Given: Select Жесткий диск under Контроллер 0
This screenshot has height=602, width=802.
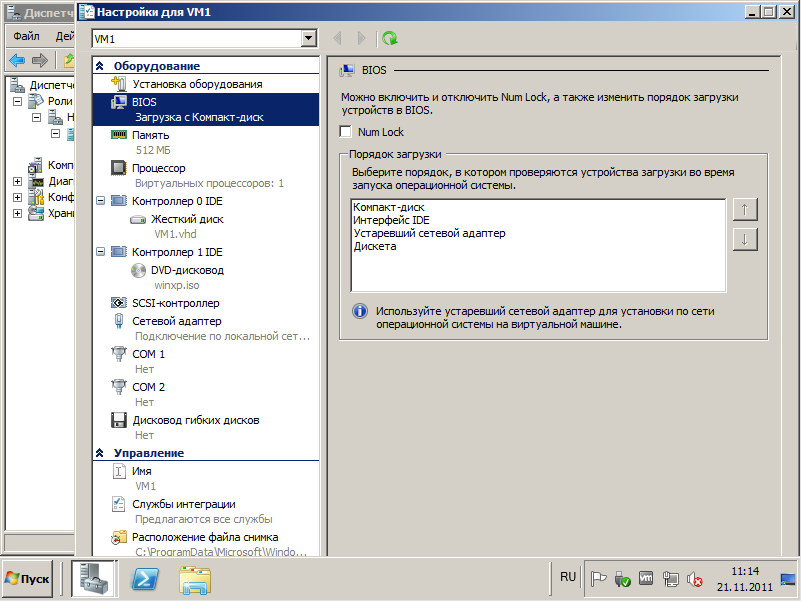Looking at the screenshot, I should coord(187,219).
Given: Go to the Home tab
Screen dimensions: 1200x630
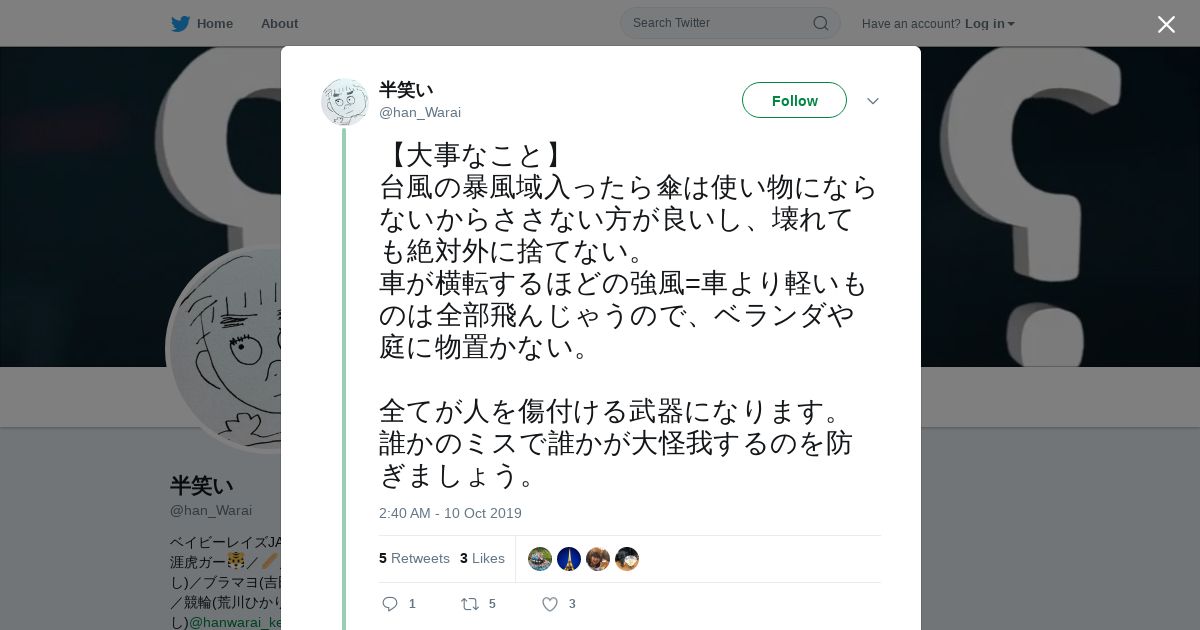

■ The exercise: Copy out all the records above word for word, but leave the pictures out.

■ Expected answer:
Given: Select Жесткий диск under Контроллер 0
This screenshot has height=602, width=802.
Looking at the screenshot, I should coord(187,219).
Given: Go to the Home tab
Screen dimensions: 1200x630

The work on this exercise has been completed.